[Activity] Write out, exactly as they stand, the line containing "You are a computer-use agent. Viewport: 949px" and all subsequent lines up to and including the final line of the records.

[Available data]
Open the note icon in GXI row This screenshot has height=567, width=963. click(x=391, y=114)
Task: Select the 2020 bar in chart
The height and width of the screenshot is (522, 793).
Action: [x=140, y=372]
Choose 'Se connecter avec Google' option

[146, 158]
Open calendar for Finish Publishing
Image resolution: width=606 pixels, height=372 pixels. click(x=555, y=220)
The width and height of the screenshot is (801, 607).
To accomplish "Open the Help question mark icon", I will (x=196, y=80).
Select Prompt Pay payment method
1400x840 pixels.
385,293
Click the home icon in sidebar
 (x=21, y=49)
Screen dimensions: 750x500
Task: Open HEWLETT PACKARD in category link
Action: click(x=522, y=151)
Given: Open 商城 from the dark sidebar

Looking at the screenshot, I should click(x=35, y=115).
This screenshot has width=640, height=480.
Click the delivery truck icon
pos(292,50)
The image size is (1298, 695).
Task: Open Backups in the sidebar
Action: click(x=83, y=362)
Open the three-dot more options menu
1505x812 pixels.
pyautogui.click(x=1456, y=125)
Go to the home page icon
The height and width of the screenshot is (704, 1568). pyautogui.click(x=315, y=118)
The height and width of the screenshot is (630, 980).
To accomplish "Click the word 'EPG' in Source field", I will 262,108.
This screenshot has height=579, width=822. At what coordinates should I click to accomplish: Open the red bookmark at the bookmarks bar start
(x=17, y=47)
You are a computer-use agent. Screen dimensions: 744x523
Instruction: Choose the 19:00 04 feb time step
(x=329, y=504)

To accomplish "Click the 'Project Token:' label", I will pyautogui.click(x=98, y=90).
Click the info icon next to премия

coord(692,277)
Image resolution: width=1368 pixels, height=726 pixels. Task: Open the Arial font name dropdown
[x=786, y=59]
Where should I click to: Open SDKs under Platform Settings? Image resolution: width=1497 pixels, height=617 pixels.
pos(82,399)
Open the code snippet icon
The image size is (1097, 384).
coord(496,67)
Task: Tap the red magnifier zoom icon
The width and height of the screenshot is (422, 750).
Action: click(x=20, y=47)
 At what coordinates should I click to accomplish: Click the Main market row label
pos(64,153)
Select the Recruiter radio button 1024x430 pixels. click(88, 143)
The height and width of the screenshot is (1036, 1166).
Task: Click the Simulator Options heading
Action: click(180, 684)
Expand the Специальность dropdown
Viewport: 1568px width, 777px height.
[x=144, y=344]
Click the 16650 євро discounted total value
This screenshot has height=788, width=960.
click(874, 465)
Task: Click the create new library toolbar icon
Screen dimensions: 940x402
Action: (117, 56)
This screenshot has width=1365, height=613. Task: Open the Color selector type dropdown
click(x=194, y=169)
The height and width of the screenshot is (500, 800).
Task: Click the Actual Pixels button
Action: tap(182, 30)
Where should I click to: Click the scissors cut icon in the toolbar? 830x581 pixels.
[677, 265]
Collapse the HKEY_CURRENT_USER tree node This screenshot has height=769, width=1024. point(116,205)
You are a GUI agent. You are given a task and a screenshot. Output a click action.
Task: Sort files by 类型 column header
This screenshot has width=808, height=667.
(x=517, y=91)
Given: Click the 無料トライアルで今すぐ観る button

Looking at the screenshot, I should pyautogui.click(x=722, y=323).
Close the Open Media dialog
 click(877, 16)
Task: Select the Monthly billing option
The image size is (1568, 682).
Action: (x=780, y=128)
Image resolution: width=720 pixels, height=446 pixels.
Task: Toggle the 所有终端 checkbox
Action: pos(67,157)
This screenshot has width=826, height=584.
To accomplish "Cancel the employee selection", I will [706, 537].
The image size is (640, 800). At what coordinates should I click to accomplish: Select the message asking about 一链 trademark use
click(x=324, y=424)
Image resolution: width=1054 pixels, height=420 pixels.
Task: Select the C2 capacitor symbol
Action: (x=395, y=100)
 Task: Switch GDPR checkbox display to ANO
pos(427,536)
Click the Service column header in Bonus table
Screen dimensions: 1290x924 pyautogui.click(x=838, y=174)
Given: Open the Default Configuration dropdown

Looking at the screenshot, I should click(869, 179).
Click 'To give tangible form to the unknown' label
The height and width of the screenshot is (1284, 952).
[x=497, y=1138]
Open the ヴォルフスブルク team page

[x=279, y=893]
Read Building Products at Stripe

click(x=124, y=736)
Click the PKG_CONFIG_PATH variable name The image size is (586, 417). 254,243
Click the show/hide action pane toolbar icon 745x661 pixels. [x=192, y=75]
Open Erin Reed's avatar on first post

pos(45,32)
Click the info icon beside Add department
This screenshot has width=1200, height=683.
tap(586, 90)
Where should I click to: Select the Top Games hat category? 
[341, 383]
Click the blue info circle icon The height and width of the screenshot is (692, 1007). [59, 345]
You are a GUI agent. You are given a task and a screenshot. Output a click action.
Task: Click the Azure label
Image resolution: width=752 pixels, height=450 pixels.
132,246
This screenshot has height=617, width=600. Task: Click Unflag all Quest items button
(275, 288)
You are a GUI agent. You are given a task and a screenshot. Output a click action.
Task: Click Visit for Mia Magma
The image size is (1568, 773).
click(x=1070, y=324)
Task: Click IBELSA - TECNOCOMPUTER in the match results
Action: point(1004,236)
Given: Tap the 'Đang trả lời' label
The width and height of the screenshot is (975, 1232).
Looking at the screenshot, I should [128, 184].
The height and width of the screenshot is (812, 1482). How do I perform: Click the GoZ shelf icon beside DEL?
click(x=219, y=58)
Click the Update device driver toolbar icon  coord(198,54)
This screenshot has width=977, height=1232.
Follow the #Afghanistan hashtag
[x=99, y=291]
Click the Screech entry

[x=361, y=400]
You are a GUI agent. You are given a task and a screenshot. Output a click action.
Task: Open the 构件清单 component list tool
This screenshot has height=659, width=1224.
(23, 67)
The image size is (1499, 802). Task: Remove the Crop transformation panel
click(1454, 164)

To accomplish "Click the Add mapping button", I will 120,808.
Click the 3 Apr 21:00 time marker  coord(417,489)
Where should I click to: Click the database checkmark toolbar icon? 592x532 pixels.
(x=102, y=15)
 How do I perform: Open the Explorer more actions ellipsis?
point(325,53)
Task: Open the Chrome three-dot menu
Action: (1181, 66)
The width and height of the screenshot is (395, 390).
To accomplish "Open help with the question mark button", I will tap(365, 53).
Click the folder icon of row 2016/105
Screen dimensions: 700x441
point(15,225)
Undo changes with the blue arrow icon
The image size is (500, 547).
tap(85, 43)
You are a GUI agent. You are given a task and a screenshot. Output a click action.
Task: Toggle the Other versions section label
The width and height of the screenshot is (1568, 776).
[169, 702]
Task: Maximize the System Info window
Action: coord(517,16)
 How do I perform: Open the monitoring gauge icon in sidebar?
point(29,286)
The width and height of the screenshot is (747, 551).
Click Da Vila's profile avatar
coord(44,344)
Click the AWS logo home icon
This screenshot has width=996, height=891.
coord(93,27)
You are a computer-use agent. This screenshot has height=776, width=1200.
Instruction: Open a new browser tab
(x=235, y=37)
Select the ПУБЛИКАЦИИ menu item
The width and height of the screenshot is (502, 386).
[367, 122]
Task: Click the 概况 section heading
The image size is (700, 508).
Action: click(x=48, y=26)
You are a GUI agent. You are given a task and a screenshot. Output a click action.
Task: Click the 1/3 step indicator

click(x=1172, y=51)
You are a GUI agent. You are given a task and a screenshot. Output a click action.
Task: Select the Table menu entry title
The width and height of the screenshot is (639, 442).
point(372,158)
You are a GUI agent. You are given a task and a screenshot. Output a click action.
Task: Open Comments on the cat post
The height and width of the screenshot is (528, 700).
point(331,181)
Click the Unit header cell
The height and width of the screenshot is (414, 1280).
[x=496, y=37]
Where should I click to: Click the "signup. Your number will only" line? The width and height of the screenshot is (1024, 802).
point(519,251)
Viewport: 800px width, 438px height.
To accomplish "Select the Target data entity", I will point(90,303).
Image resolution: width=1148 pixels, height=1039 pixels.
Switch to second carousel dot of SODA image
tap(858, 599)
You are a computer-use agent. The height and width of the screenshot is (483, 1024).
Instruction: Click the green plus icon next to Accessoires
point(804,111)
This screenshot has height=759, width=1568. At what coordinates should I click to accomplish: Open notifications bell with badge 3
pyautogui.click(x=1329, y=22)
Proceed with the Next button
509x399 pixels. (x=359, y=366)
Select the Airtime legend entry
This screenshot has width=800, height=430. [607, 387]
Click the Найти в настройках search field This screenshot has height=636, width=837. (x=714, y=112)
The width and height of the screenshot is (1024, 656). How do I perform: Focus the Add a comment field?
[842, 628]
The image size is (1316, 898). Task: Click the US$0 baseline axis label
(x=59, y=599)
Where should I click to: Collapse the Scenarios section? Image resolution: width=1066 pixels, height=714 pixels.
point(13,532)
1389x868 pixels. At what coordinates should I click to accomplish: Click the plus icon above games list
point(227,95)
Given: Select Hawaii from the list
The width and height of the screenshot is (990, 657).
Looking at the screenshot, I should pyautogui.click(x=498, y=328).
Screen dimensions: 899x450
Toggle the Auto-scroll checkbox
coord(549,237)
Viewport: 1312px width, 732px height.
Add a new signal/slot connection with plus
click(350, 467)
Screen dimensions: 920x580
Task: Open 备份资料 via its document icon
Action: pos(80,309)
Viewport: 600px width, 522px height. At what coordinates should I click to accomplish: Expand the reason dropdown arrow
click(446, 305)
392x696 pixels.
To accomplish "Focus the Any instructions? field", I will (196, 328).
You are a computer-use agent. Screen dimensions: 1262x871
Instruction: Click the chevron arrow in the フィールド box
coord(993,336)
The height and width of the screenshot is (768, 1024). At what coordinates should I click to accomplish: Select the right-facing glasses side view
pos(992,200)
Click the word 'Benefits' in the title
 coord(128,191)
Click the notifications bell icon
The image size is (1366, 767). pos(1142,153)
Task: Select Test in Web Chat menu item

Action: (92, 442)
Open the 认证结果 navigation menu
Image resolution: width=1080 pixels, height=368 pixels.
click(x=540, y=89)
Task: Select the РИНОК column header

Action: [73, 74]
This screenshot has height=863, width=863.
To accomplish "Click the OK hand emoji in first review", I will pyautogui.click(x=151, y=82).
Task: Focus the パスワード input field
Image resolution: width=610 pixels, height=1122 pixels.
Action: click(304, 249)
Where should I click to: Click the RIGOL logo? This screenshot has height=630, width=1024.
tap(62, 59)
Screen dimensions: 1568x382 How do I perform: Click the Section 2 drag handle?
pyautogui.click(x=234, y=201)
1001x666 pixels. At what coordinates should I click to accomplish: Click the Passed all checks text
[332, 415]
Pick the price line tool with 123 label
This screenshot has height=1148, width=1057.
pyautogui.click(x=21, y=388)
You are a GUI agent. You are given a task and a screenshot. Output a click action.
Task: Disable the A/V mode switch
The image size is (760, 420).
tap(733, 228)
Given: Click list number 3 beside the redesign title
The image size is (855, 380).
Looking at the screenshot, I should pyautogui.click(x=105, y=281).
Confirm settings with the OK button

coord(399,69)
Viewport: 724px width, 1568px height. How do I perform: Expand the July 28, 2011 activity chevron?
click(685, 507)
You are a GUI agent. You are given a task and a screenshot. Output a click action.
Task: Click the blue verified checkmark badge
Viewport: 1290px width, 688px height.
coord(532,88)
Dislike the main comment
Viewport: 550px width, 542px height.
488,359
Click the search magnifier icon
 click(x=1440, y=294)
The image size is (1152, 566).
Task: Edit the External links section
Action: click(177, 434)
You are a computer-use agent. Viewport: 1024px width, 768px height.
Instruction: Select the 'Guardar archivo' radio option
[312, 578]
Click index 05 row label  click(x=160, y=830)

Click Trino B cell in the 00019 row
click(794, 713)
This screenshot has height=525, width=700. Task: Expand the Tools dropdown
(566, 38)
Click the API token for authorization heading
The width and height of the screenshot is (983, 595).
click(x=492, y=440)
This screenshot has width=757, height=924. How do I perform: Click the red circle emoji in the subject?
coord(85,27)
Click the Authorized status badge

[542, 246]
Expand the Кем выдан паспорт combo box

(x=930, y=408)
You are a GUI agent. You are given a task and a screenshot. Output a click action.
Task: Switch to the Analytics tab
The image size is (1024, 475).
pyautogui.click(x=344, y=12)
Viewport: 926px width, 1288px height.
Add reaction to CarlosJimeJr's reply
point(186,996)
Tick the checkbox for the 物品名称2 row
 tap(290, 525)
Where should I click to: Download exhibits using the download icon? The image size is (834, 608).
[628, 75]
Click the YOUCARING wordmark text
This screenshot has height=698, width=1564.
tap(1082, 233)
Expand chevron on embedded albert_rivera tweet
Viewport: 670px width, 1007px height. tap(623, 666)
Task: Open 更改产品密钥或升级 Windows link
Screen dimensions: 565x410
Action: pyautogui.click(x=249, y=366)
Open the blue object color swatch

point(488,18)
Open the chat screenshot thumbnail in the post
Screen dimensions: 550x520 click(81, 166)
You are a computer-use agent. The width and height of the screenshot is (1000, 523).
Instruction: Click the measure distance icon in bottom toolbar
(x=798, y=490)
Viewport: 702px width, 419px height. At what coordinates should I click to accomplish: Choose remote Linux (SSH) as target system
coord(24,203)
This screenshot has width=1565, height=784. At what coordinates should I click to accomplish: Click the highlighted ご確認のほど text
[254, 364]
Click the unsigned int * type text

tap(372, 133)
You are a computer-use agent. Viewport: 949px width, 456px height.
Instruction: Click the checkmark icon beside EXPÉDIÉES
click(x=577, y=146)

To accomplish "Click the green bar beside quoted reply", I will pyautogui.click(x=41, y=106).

[Solution for this exercise]
You are a computer-use agent. Viewport: 949px width, 456px height.
Instruction: Click the checkmark icon beside EXPÉDIÉES
click(x=577, y=146)

To accomplish "Click the green bar beside quoted reply", I will pyautogui.click(x=41, y=106).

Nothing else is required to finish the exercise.